NOTICE AND ACCESS PROVISIONS
The Corporation uses the notice and access provisions (the "Notice and Access Provisions") under Regulation 54-101 respecting Communication with Beneficial Owners of Securities of a Reporting Issuer and Regulation 51-102 respecting Continuous Disclosure Obligations, for distribution of proxy-related materials to registered and beneficial shareholders, including its annual financial statements for the financial year ended December 31, 2024, and related management discussion and analysis. The Notice and Access Provisions are a set of rules that allow reporting issuers to post electronic versions of proxy-related materials (including management information circulars) via the SEDAR+ system and one other website, rather than mailing paper copies of such materials to shareholders. Shareholders will still receive a notice of meeting and a form of proxy.
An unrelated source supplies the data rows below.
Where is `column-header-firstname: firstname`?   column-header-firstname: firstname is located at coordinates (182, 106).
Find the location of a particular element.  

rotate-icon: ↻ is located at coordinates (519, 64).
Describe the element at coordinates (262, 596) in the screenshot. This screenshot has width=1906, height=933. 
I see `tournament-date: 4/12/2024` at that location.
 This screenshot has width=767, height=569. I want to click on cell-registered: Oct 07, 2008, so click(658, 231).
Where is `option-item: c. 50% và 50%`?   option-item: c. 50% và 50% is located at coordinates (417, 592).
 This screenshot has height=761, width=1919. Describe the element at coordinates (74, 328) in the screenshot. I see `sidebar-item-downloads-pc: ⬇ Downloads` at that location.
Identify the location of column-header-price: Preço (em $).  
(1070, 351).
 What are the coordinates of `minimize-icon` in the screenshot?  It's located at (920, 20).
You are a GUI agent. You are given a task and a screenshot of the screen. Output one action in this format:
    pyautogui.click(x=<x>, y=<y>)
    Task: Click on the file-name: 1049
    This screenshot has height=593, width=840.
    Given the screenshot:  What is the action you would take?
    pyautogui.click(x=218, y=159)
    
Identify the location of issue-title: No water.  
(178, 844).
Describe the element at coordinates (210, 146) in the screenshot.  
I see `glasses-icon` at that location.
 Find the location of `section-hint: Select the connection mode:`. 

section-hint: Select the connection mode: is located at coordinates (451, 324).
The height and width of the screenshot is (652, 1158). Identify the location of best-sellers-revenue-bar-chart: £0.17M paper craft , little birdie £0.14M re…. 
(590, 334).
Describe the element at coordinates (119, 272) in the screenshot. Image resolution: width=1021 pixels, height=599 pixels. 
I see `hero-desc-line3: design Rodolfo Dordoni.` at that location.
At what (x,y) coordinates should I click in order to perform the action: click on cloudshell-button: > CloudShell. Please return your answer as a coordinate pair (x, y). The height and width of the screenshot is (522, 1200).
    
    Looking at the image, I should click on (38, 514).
Shareholders with question about the Notice and Access Provisions can contact TSX Trust Company toll free at 1 (866) 600-5869 or by email at [email protected]. Shareholders may choose to receive a paper copy of the Circular by contacting TSX Trust Company toll free at 1 (866) 600-5869 or by email at [email protected]. Electronic copies of the notice of the annual general meeting, the Circular and proxy form may be found on the Corporation's SEDAR+ profile at www.sedarplus.ca and at https://docs.tsxtrust.com/2372. The Corporation will not use the procedure known as "stratification" in relation to the use of Notice and Access Provisions. Stratification occurs when a reporting issuer using the Notice and Access Provisions provides a paper copy of the Circular to certain shareholders with the notice package. In relation to the Meeting, all shareholders will receive the required documentation under the Notice and Access Provisions, which will not include a paper copy of the Circular.